The acute pre-exposure of the host into epinephrine (initiated 3hr before LPS and continued until 6hr after endotoxin, i.e. R_in,EPI = 6) attenuates the pro-inflammatory response (P), relative to the effect mediated by high concentration of LPS, via potentiation of the anti-inflammatory component of the host (A). In addition to the anti-inflammatory role of epinephrine, exogenous up-regulation in circulating levels of epinephrine increase the efferent sympathetic activity (T_sym) which is followed by further reduction in vagal function (T_par) and these autonomic changes mediate early tachycardia (HR) which is eventually restored within 24 hours.

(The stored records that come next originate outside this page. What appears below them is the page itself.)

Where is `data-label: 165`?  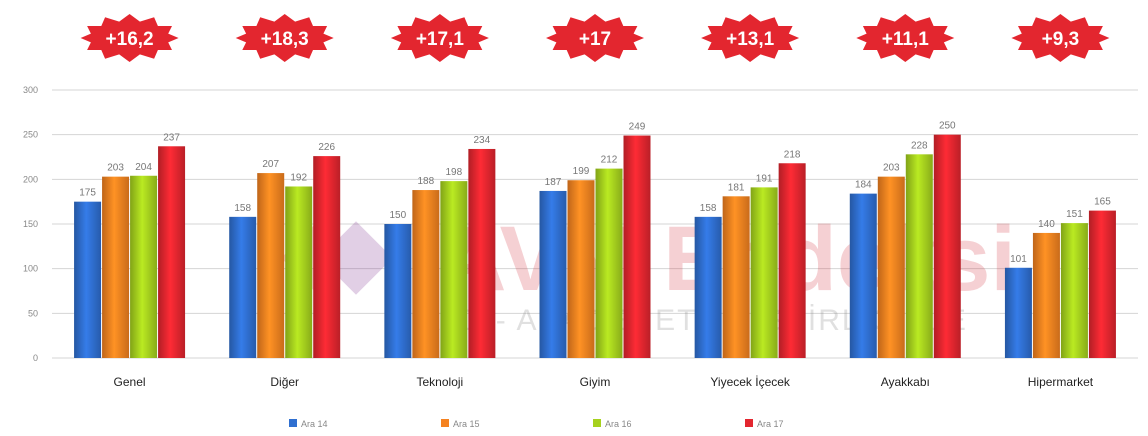 data-label: 165 is located at coordinates (1102, 202).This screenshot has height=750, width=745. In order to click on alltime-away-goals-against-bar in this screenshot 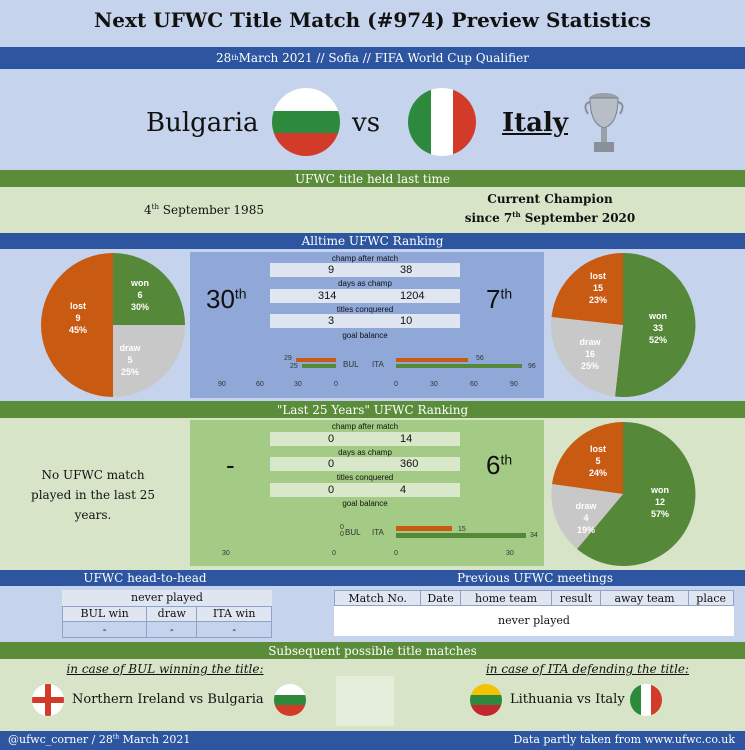, I will do `click(459, 366)`.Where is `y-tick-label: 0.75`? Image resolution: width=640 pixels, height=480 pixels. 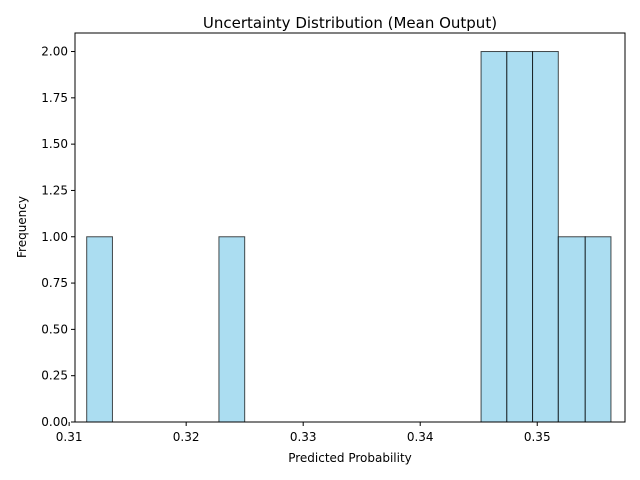
y-tick-label: 0.75 is located at coordinates (54, 283).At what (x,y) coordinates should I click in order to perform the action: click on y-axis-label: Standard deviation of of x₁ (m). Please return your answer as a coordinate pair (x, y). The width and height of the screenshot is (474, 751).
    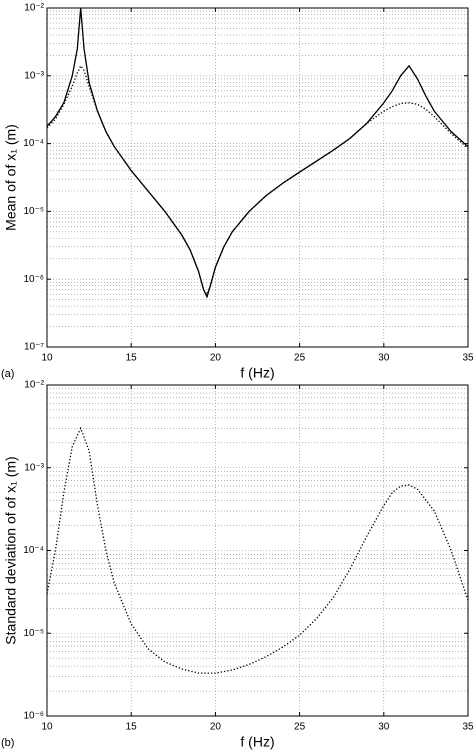
    Looking at the image, I should click on (11, 550).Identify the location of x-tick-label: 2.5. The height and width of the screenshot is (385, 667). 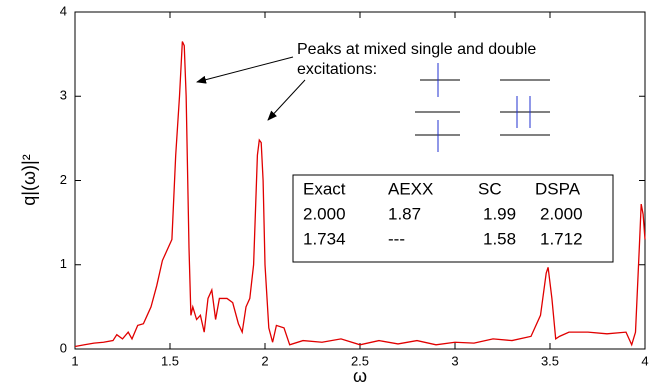
(360, 360).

Figure 9. Modulation of the progression of unresolved inflammatory response due to high LPS concentration under conditions of hydrocortisone infusion

The effect of low-dose steroid administration initiated 6hr before high LPS concentration and continued until 6hr after LPS is simulated in — lines. Such exogenously-induced hypercortisolemia (w_Fex=1, R_in,F=2.922 – parameters taken from our prior work (13)) potentiates total plasma concentration of cortisol ashown in panel (A) and modulates cytokine and hormonal responses. Circulating levels of epinephrine are attenuated in response to antecedent periods of hypercortisolemia relative to the excessive adrenergic response which is illustrated in panel (B). At the autonomic level such attenuation is expected to reduce efferent sympathetic activity mediating (C) an increase in implied vagal function (T_par) and finally (D) controlling heart rate as shown by reversibility in the progression of the inflammatory reaction towards homeostasis (baseline) – “recovery phase” (solid lines).